We live in the information age, where technology has risen to levels that allows it to touch our lives in ways never thought imaginable.

We have the smart device, which we can use for the weather, we have automated devices, mobile phones that we can surf the web on, purchase online and trade via cryptocurrency.

As everything in the world becomes more digitalised, this opens the door for cybersecurity as an increasingly more important thing.

On the internet you have all kinds of attacks, from data breaches, scams, ransomware attacks, phishing and much more, this makes accessing the internet a relatively dangerous place. Studies have shown that close to 50% of all businesses, at some point fall prey to a cyberattack.

For this reason, for those of you considering setting up a business, it’s important you already have the safeguards in place, as this will mitigate any issues in the long run.

In the past year alone, we’ve witnessed a significant increase in the costs associated with fixing cybersecurity issues. An increase of $4.2 million in 2021.

The unfortunate reality is that, with the large number of cybercrime, and with so much bad advice out there, it can be quite difficult to distinguish between fact and fiction. So in this article, we will be covering 5 cybersecurity myths that you should already be aware of.

Cybersecurity Is Exclusively Technology Related

An organisation cannot rely solely on technology to secure its data. When it comes to cybersecurity, the best approach to adopt includes a mix of accepted procedures and policies, employee training, and the implementation of the most up-to-date technologies, such as antimalware, antivirus and antispyware tools. When securing a system, network or company from cyberattacks, this is a task that everyone involved should be a part of, not just those assigned to the task.

To effectively combat this issue, you need to educate every employee (regardless of their function within the organisation) on the various responsibilities involved in protecting and securing a business. There are several online sources that you can find, that will dive deeper into this, I recommend you check them out.

Both Digital and Physical Security Are Separate From One Another

A lot of people make the mistake of associating cybersecurity with just software. However, when it comes to protecting your assets, you should also consider its physical security.

If it’s an organisation, then you’ll want to create an assessment of your office layout. Looking at, how difficult or easy it is to access the physical area unauthorised. From which a hacker can gain access either to the computer systems, servers or physical records (paper). Once you have finished your assessment, you’ll also want to establish policies and strategies that are tasked with prohibiting unauthorised physical access. Such policies may include things such as establishing control over who does and does not have access to specific office areas, and properly securing devices, such as phones and laptops while traveling. Again, you can find more information on physical security online – so I suggest you take the time to learn more about this topic.

You Will Never Face a Cyberattack

This is understandably wishful. Cyber threats are continuously growing, in numbers, sophistication and complexity, which is why businesses should want to stay ahead of these things, so that they do not find themselves defenceless against such attacks.

Since the pandemic, which led to a lot of companies moving to remote work, this has led to a sharp increase in the amount of cybercrime; numbers put it around the 300% mark.

Securing your system 100% is not a realistic possibility, as a result of this, you want to adopt a strategic security process, which ensures swift and decisive reactions to attacks, so that they are both decreased and mitigated.

There are also additional measures that you can and should have in place, such as the use of a virtual phone number, so that you can protect your location, and encrypt your most important files on your various devices.

Cyber Criminals Don’t Target Small or Medium-Sized Businesses

So, you’ve just started your small business. You went out and registered a brand new domain, and everything is looking great.
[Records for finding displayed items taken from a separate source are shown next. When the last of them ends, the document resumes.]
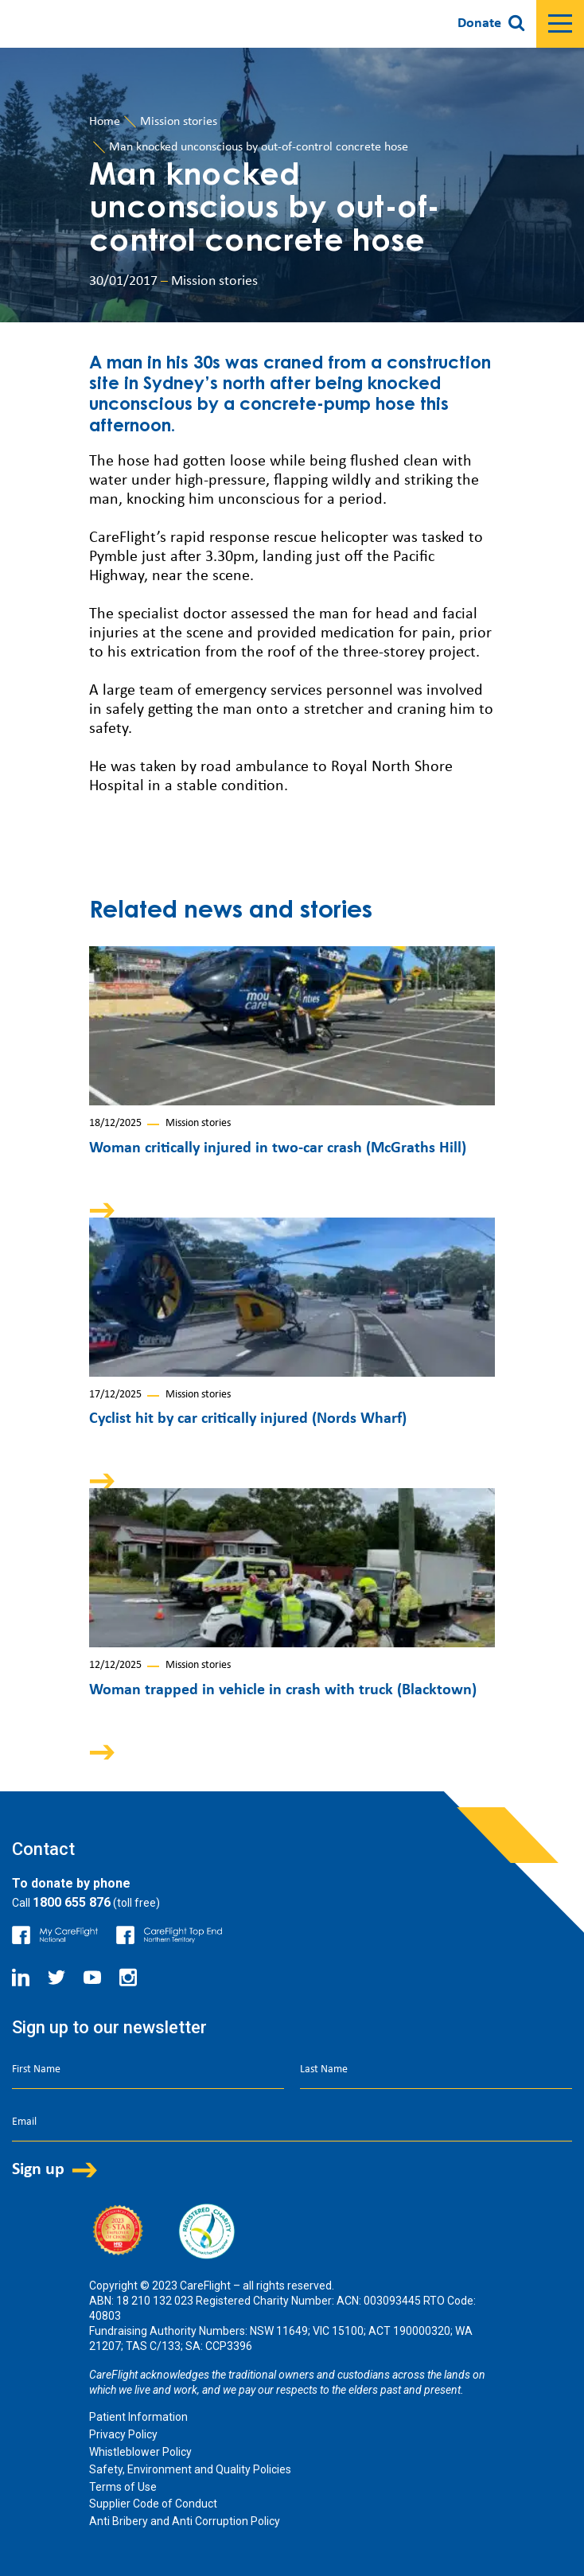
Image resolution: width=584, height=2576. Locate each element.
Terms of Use (123, 2487)
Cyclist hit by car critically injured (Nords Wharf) (248, 1419)
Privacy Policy (123, 2434)
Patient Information (138, 2416)
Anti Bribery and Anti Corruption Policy (184, 2521)
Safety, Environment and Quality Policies (190, 2469)
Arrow (113, 1210)
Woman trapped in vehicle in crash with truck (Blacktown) (283, 1690)
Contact (43, 1849)
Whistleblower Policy (140, 2451)
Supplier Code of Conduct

You believe, there is no chance a cybercriminal will attack you, correct?

The unfortunate reality is that a lot of medium-sized and small businesses (SMBs) believe that cybercriminals are more interested in larger enterprises, which creates a false sense of security for these small companies.

However, the reality is that, based on studies that around 40% of all attacks are targeted at the smaller and medium-sized business. That’s almost around half of all attacks.
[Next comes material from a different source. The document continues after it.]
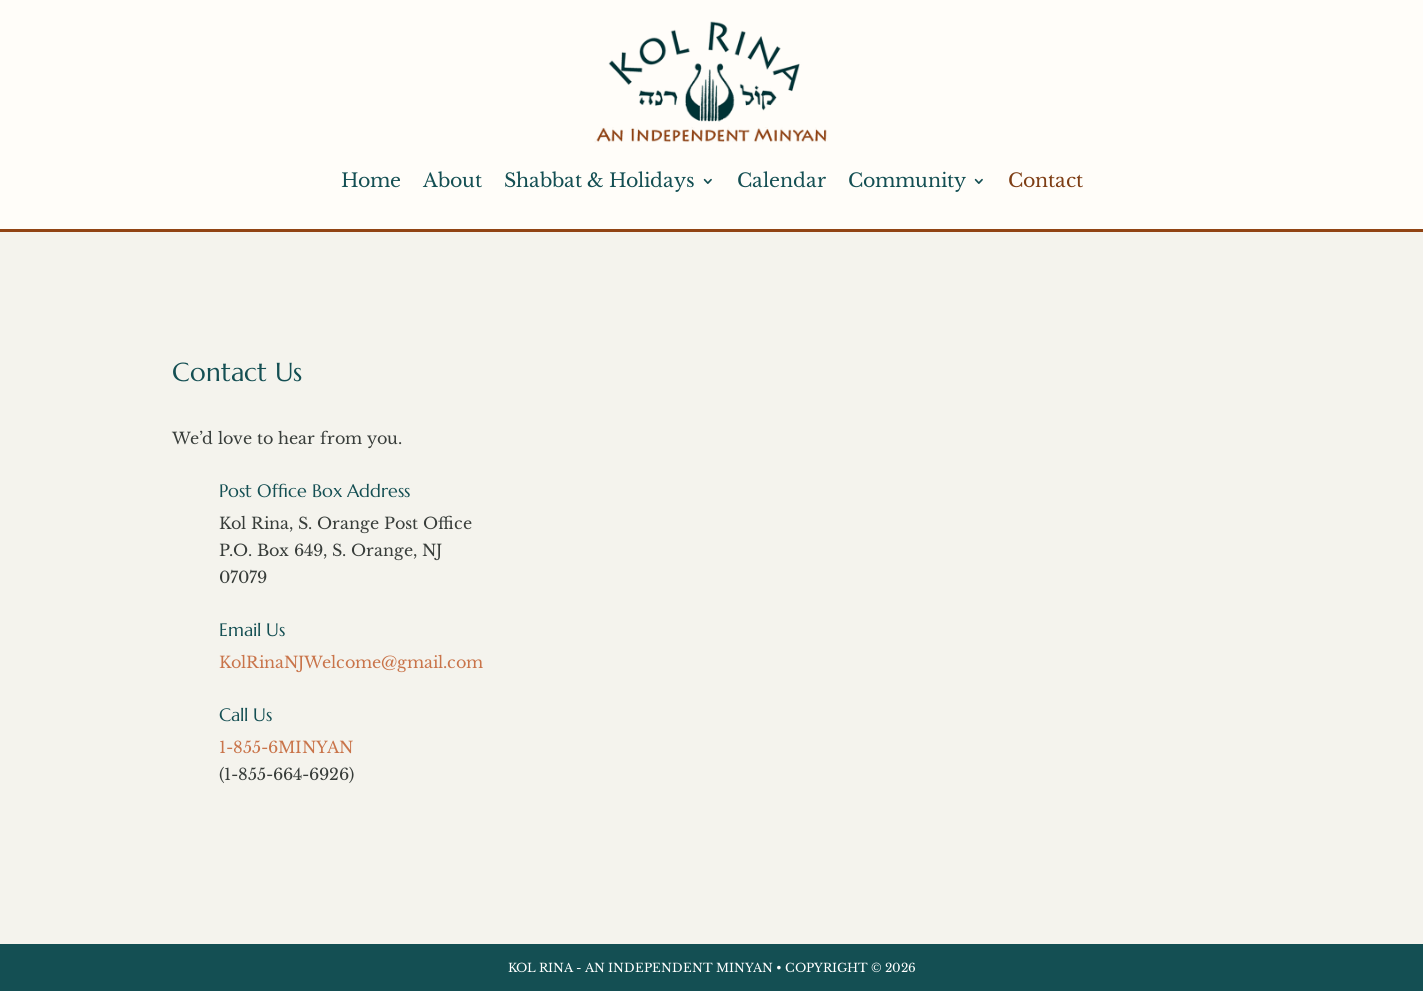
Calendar (781, 180)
The reality is that smaller businesses and start-ups have virtually no advanced security system in place, along with specialised employees.

This makes these companies prime targets, instead of the much larger corporations, that already have these checks and balances.

Whether it’s a phishing, ransomware, malware or any other kind of attack, any one of them is capable of devastating your small business, especially if that business lacks the resources to survive such an attack.

Bring Your Own Device (BYOD) is Secure

There are many benefits to the BYOD policies, so it’s understandable, why some people may feel that way. Employees are more likely to feel productive, which can elevate their productivity, when using their own device, and a lot of money is saved in both business owned devices and software licenses.

For example, it’s possible for calls to be re-routed to your mobile phone or laptop for example, through the use of an automatic call distributor. But, is bringing your own device, really the most secure option?

When you decide to adopt this policy, you open up your businesses to a large number of potential threats, each and every time an employee connects their device to your network.

You can minimize this risk however, by putting in place a rigorous security protocol, which kicks into action every time a tablet, phone, laptop, or IoT device attempts to connect to your network.

To put it simply, you want every external device, regardless of where it’s coming from, to be treated as a potential threat to your business.

This is the only way that you can ensure, you don’t fall victim to potentially hundreds of different threats out there.